So as I've been designing away little chips and circuits in my Computer Organization class, something has struck me. Modularity is very easy to create. Need an 8 bit adder? No problem, build a 1bit adder and stick 8 of them together. 64 bits? Take eight 8 bit adders. Want those to do that addition within an ALU? Drop it in and you're ready to go. It's all very easy and obvious. From these little parts shuffling around 1's and 0's, incomprehensible complexity is built up.

Now flip to the software side of things. It's rarely that obvious where to divide things. It's hard to build to build modules that will drop into any system, anywhere in the world and still function properly. Generally, most software sucks pretty bad from a user standpoint I think, whereas Intel can crank out millions of incredibly complex pentiums that drop into all kinds of systems by tons of different designers and it almost always works, with very few flaws.

Here are my thoughts (most of them probably not new):



  • Interface: The interfaces internally and externally are all very simple. Here are 8 wires, which will be either 0 volts or +5 volts (roughly), dpending on truth table A. It's simple and easy to understand. Data inputs, control inputs, and outputs, all either zero or one. You can draw the boundaries between modules just about anywhere you want, and they are still compatible. This also means you can much more rigiorously and easily test sub-modules.

  • Math: Because everything is essentially a math or logic operation at its core, there is a big library of techniques that can be used to prove the operation or correctness of various functions, and do simplifications where necessary.

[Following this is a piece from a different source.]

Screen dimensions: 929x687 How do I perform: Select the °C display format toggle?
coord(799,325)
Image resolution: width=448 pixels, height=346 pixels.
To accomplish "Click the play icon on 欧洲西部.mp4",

  • Interpertation: What we're pushing around is just voltages; 1's and 0's. Those are our base unti, and there they are so simple it's impossible to misinterpert them. The base primatives (AND/OR/NOT/etc) are very easy to understand. It's up to the software to make human sense out of it; are these 64 bits: a length, a unit of time, my hat size, etc..

I think both of these ideas are very closely related. It all comes down to people. When a hardware spec says to a sub-module "give me 64 bits that are the result of performing function F on these 128 input bits", there isn't really any wiggle room. If the numbers are small enough, you can directly verify that it works or doesn't work, and then include that module elsewhere with a pretty good assurance that it will work. Nobody is ever going to throw anything but a zero or one there. But the people who use software have an amazing capacity to throw unexpected things at the software.

Yes, I'm oversimplifying a bit; I'm sure any hardware designers out there are going to angrily comment. :-) But it sure seems to me that the hardware people are much more "real" engineers. They have small, understandable entities with real physical properties, and combine them within the limits of those properties, using a variety of disciplines. I think trying to apply a lot of the same thinking to software development is where some of the industries problems come from. The complexity in software lies in making all of those bits mean the same thing to different people.

As a lot of others are concluding these days, software to me now seems to be a lot more about understanding the people who use it and what they want to do with it rather than the language it's written in or the computer it runs on.